We live about 30-40 minutes from Ann Arbor, has he looked into where he'd put the camper. The local campgrounds that I know of are closed, and the State campgrounds are even further away and have already shut down the full hook-up sites. Just something else to keep in mind, I don't know about the pipes, we've already winterized, it's pretty cold here already.


----------



## webeopelas (Mar 11, 2006)

Winter in Texas is much different than winter in Michigan. I really wouldn't try it unless you have absolutley no other options. You will be burning through propane like crazy keeping the heat up, and insulating the outside hose will be a must. These campers are not made for winter camping. Yes the underbelly gets heat from the duct, but only indirectly. There is not a vent into the underbelly to make sure it stays warm. They also are not insulated for the winter.
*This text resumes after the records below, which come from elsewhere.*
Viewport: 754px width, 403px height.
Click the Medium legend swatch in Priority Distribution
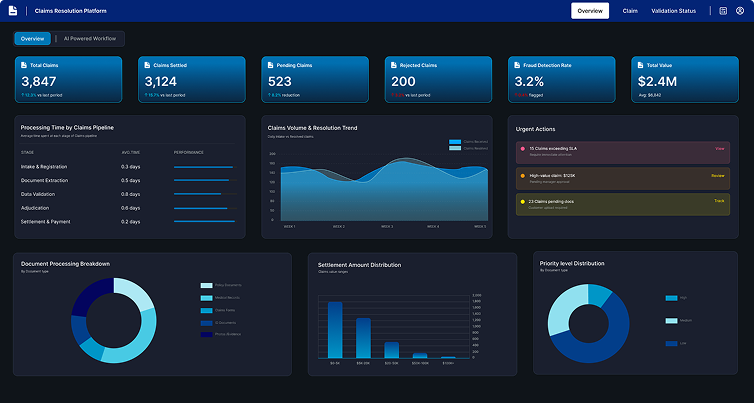click(x=671, y=321)
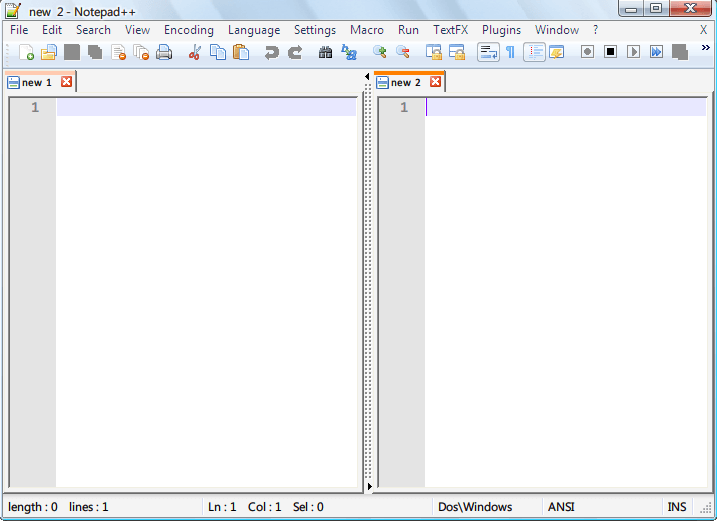
Task: Click the Zoom In magnifier icon
Action: [x=380, y=52]
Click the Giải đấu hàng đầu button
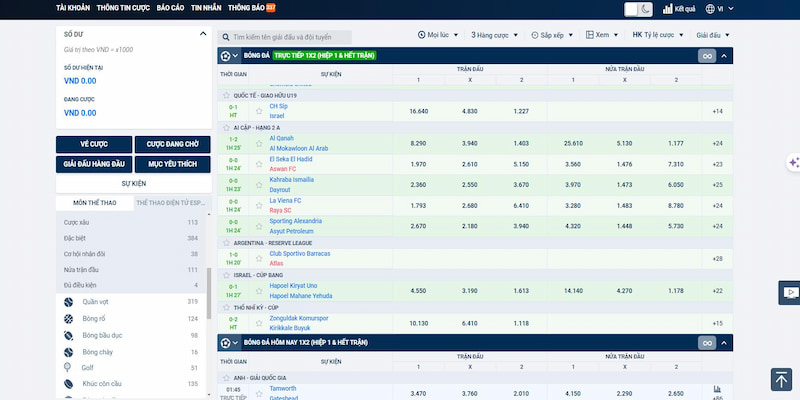Image resolution: width=800 pixels, height=400 pixels. 93,163
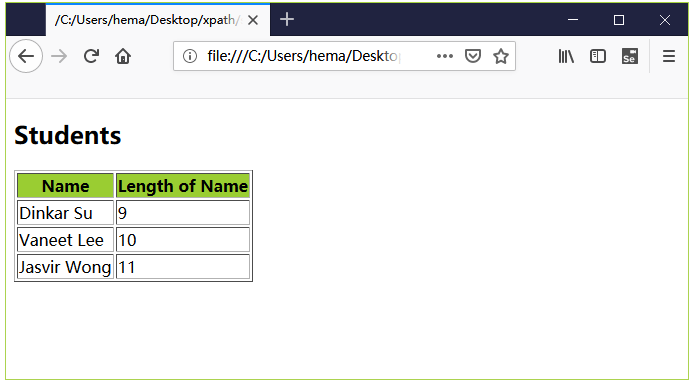Viewport: 694px width, 383px height.
Task: Open the Firefox hamburger menu
Action: click(x=669, y=56)
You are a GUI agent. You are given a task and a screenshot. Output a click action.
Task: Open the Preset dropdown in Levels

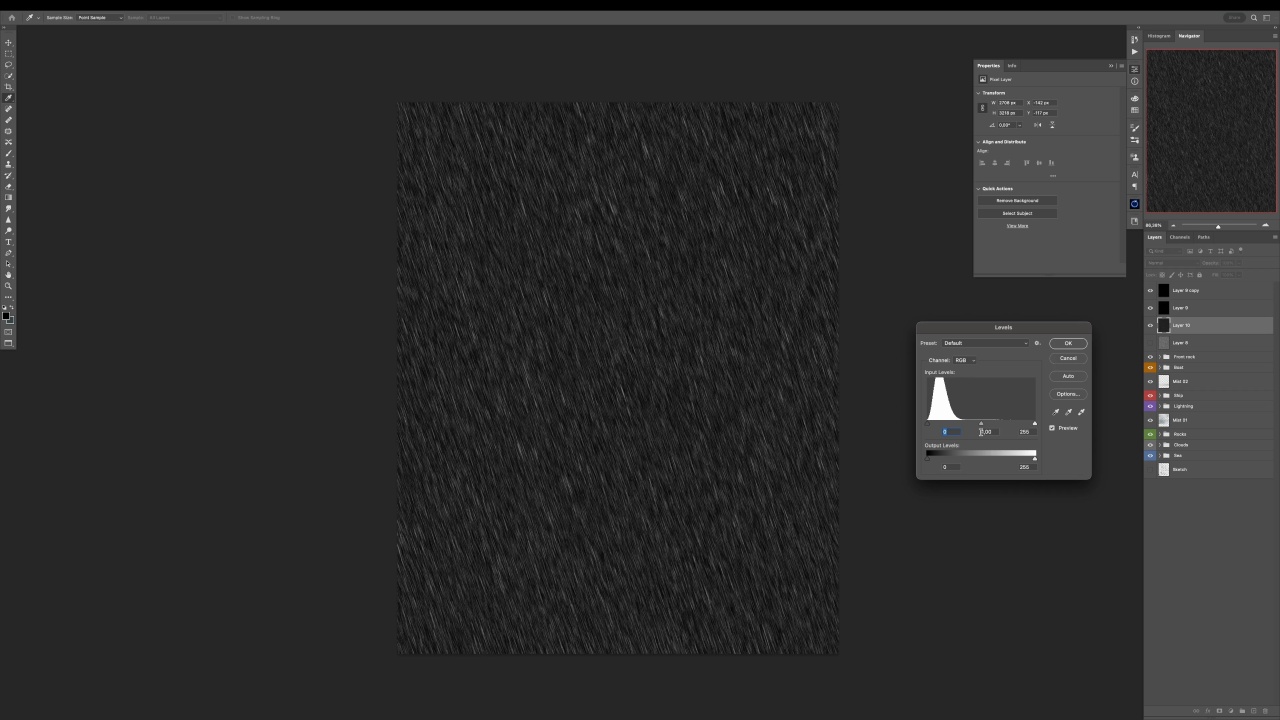point(985,343)
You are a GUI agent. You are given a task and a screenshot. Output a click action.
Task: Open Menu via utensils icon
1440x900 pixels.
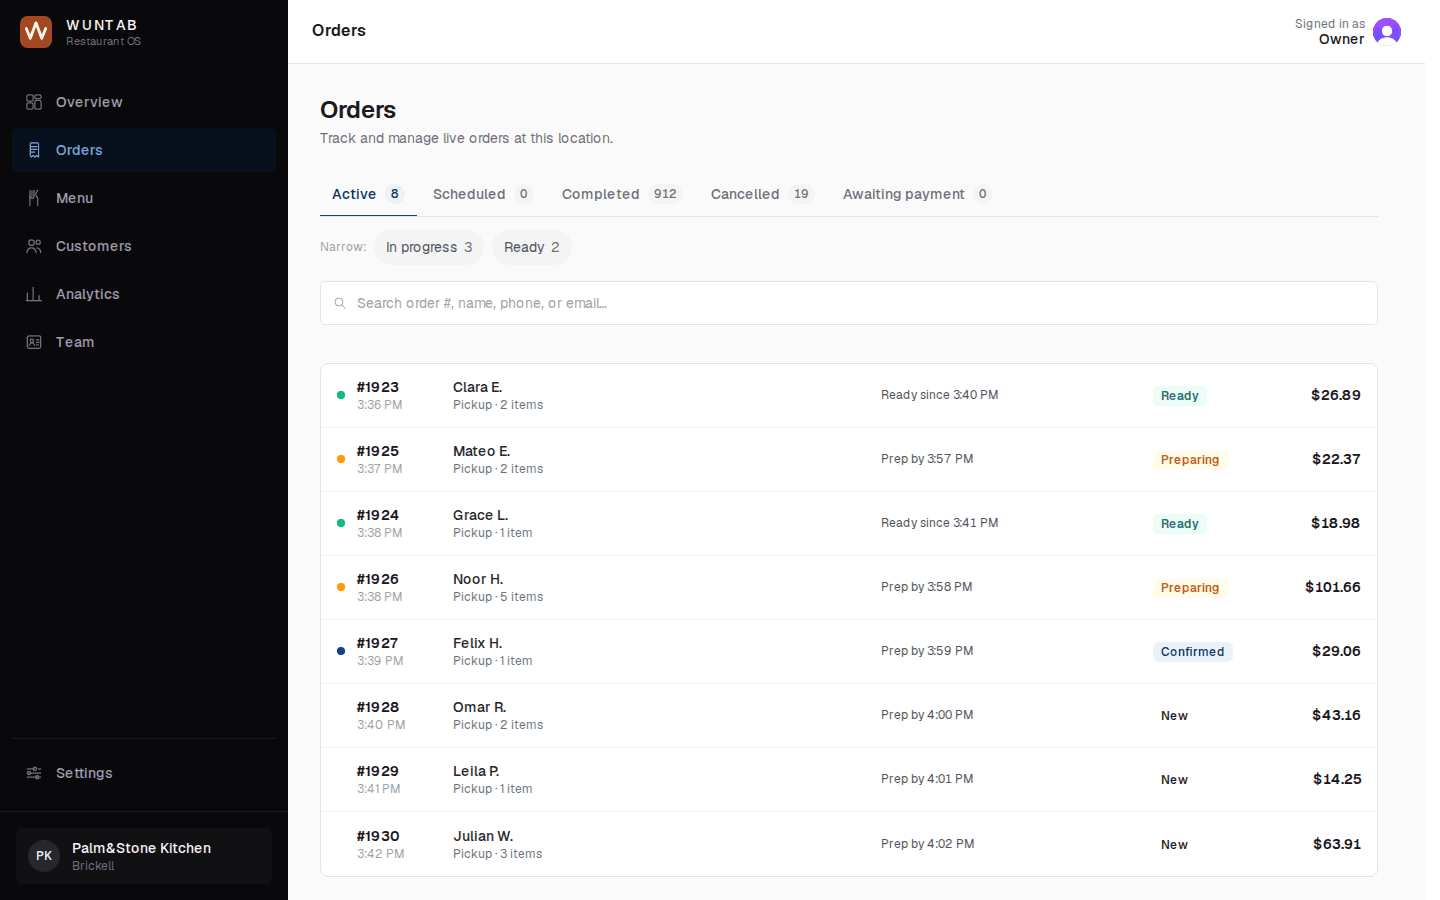pyautogui.click(x=34, y=198)
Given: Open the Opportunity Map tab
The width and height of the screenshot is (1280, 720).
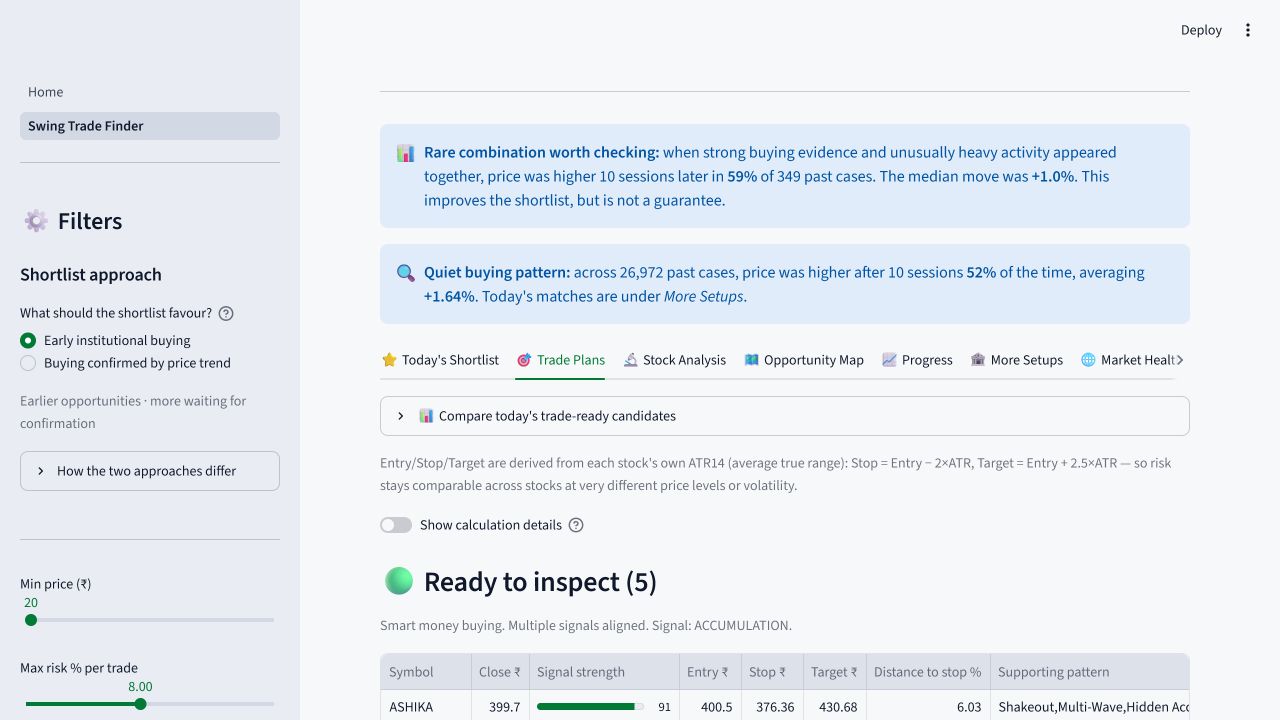Looking at the screenshot, I should coord(804,360).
If you luck into a mild winter, you could make it. But if you get a deep freeze I think you will have nothing but problems.
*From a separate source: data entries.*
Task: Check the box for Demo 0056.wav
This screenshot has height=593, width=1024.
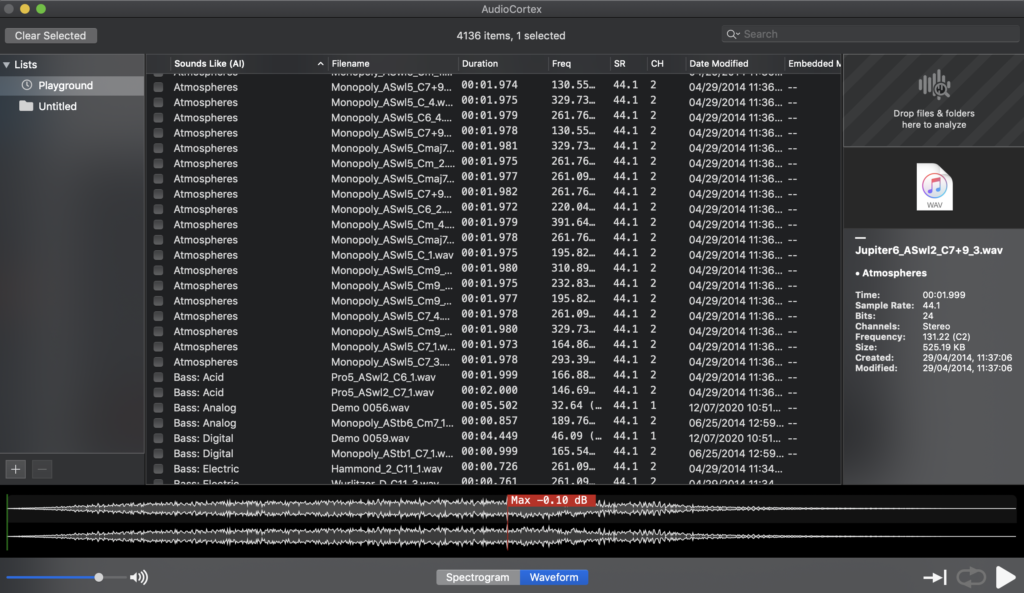Action: (158, 408)
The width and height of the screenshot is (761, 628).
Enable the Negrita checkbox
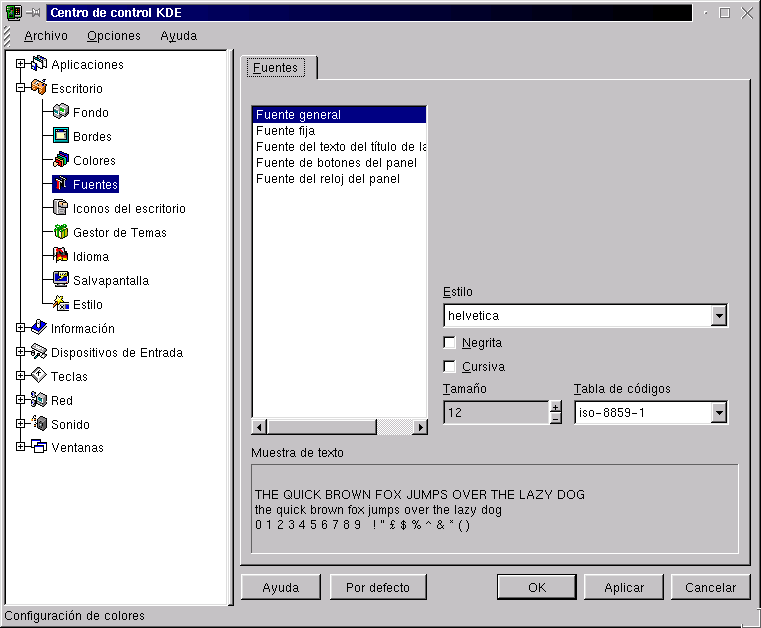pos(450,343)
Hope you can find a solution.


----------



## bigdisneydaddy (Oct 26, 2007)

webeopelas said:


> Winter in Texas is much different than winter in Michigan. I really wouldn't try it unless you have absolutley no other options. You will be burning through propane like crazy keeping the heat up, and insulating the outside hose will be a must. These campers are not made for winter camping. Yes the underbelly gets heat from the duct, but only indirectly. There is not a vent into the underbelly to make sure it stays warm. They also are not insulated for the winter.
> 
> If you luck into a mild winter, you could make it. But if you get a deep freeze I think you will have nothing but problems.
> 
> Hope you can find a solution.


I know people that have done it up here but it is a tremendous amount of work to keep the pipes from freezing not to mention the energy you would need to do it. Most if not all of the campgrounds here would have their water systems drained and blown out by now so you would not be able to find a site with water. With the economy the way it is around here there is a glut of available rentals, ultimately it may be cheaper and easier to rent an apartment for the few months.

Scott


----------



## Lehnertfamily5 (Apr 4, 2006)

Thanks so much ! I know it wasn't a good idea to try to live in a camper in the winter there. I was just trying to convince my Texan husband.lol He has no idea how cold it actually gets there. Now i can show him people from there arn't suggesting it to be a good idea besides me.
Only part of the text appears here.